Assignment — The answer is all of the data repeated exactly, with each picture omitted.

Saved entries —
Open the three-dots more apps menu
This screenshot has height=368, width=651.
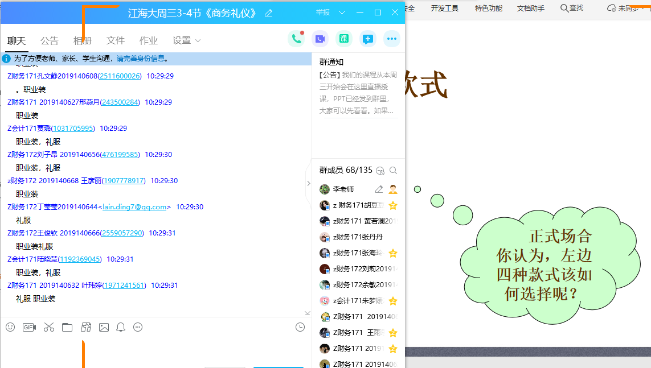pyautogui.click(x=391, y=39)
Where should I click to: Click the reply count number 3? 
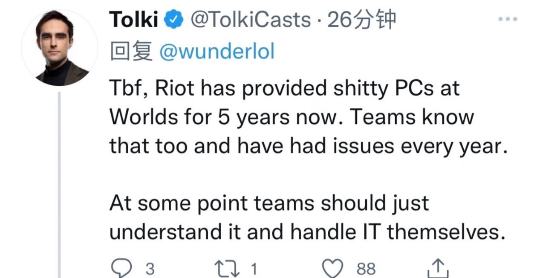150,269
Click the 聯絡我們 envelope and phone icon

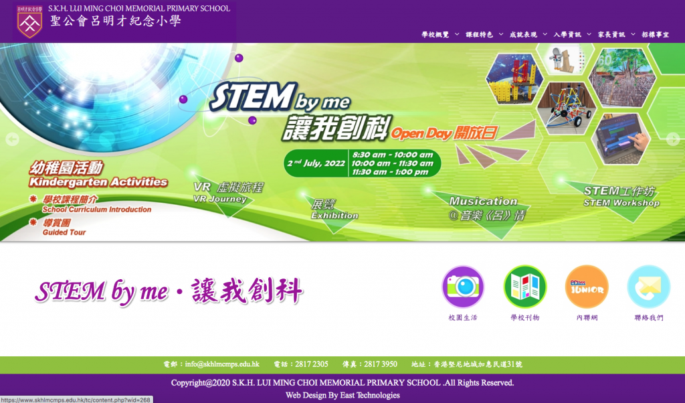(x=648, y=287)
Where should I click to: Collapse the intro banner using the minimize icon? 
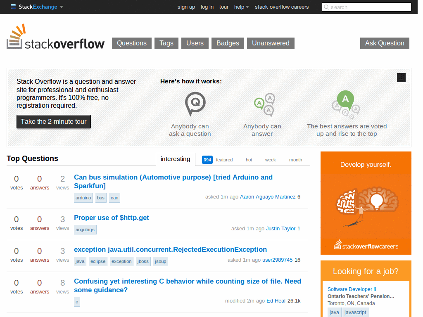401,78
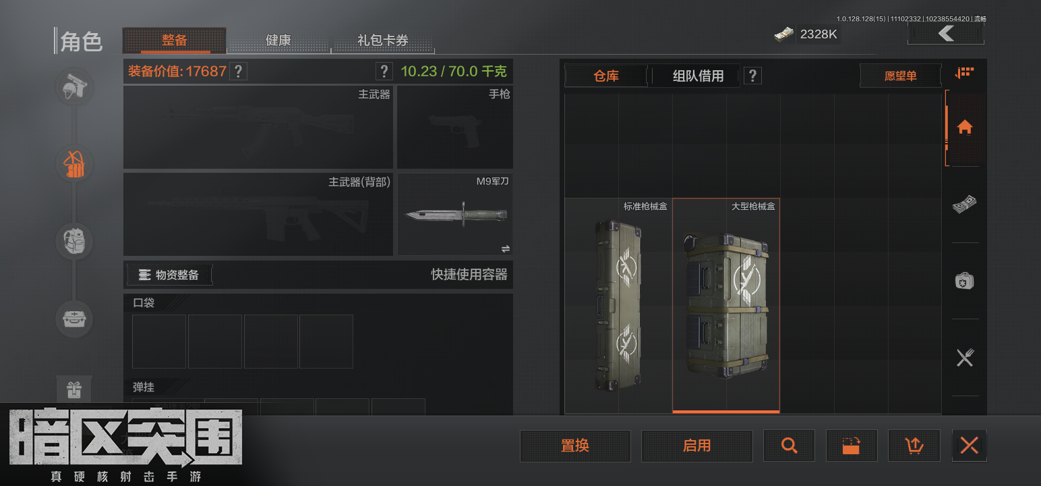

Result of the exercise —
Open the three-dots more apps menu
This screenshot has height=368, width=651.
pyautogui.click(x=391, y=39)
Where should I click to: Click the reply count number 3? 
150,269
Click the 聯絡我們 envelope and phone icon

(x=648, y=287)
Where should I click to: Collapse the intro banner using the minimize icon? 
401,78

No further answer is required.